| WORK REQUIRED |
For this exercise, transcribe all of the records exactly as given.

| RECORD SET |
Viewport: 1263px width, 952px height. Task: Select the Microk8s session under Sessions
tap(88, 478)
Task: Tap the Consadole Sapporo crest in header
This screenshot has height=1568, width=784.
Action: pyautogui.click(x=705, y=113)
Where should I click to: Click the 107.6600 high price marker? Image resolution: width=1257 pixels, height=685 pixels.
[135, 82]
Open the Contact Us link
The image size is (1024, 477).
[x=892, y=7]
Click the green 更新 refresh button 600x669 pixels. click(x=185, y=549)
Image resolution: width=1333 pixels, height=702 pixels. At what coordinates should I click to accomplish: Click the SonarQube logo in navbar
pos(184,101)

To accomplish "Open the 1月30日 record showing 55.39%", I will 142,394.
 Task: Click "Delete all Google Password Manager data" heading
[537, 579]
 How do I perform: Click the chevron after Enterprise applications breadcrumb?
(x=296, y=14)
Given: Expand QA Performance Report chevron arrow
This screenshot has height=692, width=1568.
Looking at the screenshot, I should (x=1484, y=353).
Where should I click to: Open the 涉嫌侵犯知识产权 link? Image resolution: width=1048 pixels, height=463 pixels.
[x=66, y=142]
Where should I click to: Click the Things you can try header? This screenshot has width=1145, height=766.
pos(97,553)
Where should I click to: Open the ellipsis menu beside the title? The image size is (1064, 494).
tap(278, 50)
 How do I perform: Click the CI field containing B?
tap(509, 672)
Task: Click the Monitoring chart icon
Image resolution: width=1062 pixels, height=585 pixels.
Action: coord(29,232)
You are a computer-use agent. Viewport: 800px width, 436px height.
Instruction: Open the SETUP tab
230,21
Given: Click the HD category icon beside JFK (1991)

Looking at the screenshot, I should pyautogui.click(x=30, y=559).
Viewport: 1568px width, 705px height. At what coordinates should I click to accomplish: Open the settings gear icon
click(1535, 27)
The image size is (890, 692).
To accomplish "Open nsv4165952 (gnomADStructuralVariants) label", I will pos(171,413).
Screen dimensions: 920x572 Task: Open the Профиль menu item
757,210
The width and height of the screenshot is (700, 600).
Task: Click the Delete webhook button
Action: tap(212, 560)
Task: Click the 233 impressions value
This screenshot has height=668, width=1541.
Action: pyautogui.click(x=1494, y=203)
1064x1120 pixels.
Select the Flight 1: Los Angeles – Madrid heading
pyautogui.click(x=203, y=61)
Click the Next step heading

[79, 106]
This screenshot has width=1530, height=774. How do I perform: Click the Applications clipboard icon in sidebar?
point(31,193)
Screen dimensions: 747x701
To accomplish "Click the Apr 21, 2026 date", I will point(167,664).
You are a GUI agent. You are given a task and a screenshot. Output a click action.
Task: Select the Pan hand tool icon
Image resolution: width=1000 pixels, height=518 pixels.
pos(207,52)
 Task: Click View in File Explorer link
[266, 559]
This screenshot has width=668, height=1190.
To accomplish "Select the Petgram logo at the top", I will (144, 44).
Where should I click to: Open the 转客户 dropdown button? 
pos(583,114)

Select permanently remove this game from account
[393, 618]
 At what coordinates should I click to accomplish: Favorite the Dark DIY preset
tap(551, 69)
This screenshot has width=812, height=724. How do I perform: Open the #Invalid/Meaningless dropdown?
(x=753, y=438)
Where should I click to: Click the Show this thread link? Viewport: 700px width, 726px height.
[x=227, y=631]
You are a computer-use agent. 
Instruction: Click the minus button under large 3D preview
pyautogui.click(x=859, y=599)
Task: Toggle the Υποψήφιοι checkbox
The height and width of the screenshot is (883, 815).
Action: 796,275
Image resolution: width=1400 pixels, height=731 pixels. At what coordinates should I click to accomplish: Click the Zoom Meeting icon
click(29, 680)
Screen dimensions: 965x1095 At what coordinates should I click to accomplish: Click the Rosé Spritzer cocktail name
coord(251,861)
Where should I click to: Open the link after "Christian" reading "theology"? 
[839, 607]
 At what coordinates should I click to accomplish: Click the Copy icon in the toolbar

| ANSWER SECTION |
Viewport: 1263px width, 952px height. Task: Select the Microk8s session under Sessions
tap(88, 478)
Task: Tap the Consadole Sapporo crest in header
This screenshot has height=1568, width=784.
Action: pyautogui.click(x=705, y=113)
Where should I click to: Click the 107.6600 high price marker? Image resolution: width=1257 pixels, height=685 pixels.
[135, 82]
Open the Contact Us link
The image size is (1024, 477).
[x=892, y=7]
Click the green 更新 refresh button 600x669 pixels. click(x=185, y=549)
Image resolution: width=1333 pixels, height=702 pixels. At what coordinates should I click to accomplish: Click the SonarQube logo in navbar
pos(184,101)

To accomplish "Open the 1月30日 record showing 55.39%", I will 142,394.
 Task: Click "Delete all Google Password Manager data" heading
[537, 579]
 How do I perform: Click the chevron after Enterprise applications breadcrumb?
(x=296, y=14)
Given: Expand QA Performance Report chevron arrow
This screenshot has height=692, width=1568.
Looking at the screenshot, I should (x=1484, y=353).
Where should I click to: Open the 涉嫌侵犯知识产权 link? Image resolution: width=1048 pixels, height=463 pixels.
[x=66, y=142]
Where should I click to: Click the Things you can try header? This screenshot has width=1145, height=766.
pos(97,553)
Where should I click to: Open the ellipsis menu beside the title? The image size is (1064, 494).
tap(278, 50)
 How do I perform: Click the CI field containing B?
tap(509, 672)
Task: Click the Monitoring chart icon
Image resolution: width=1062 pixels, height=585 pixels.
Action: coord(29,232)
You are a computer-use agent. Viewport: 800px width, 436px height.
Instruction: Open the SETUP tab
230,21
Given: Click the HD category icon beside JFK (1991)

Looking at the screenshot, I should pyautogui.click(x=30, y=559).
Viewport: 1568px width, 705px height. At what coordinates should I click to accomplish: Open the settings gear icon
click(1535, 27)
The image size is (890, 692).
To accomplish "Open nsv4165952 (gnomADStructuralVariants) label", I will pos(171,413).
Screen dimensions: 920x572 Task: Open the Профиль menu item
757,210
The width and height of the screenshot is (700, 600).
Task: Click the Delete webhook button
Action: tap(212, 560)
Task: Click the 233 impressions value
This screenshot has height=668, width=1541.
Action: pyautogui.click(x=1494, y=203)
1064x1120 pixels.
Select the Flight 1: Los Angeles – Madrid heading
pyautogui.click(x=203, y=61)
Click the Next step heading

[79, 106]
This screenshot has width=1530, height=774. How do I perform: Click the Applications clipboard icon in sidebar?
point(31,193)
Screen dimensions: 747x701
To accomplish "Click the Apr 21, 2026 date", I will point(167,664).
You are a GUI agent. You are given a task and a screenshot. Output a click action.
Task: Select the Pan hand tool icon
Image resolution: width=1000 pixels, height=518 pixels.
pos(207,52)
 Task: Click View in File Explorer link
[266, 559]
This screenshot has width=668, height=1190.
To accomplish "Select the Petgram logo at the top", I will (144, 44).
Where should I click to: Open the 转客户 dropdown button? 
pos(583,114)

Select permanently remove this game from account
[393, 618]
 At what coordinates should I click to accomplish: Favorite the Dark DIY preset
tap(551, 69)
This screenshot has width=812, height=724. How do I perform: Open the #Invalid/Meaningless dropdown?
(x=753, y=438)
Where should I click to: Click the Show this thread link? Viewport: 700px width, 726px height.
[x=227, y=631]
You are a computer-use agent. 
Instruction: Click the minus button under large 3D preview
pyautogui.click(x=859, y=599)
Task: Toggle the Υποψήφιοι checkbox
The height and width of the screenshot is (883, 815).
Action: 796,275
Image resolution: width=1400 pixels, height=731 pixels. At what coordinates should I click to accomplish: Click the Zoom Meeting icon
click(29, 680)
Screen dimensions: 965x1095 At what coordinates should I click to accomplish: Click the Rosé Spritzer cocktail name
coord(251,861)
Where should I click to: Open the link after "Christian" reading "theology"? 
[839, 607]
 At what coordinates should I click to accomplish: Click the Copy icon in the toolbar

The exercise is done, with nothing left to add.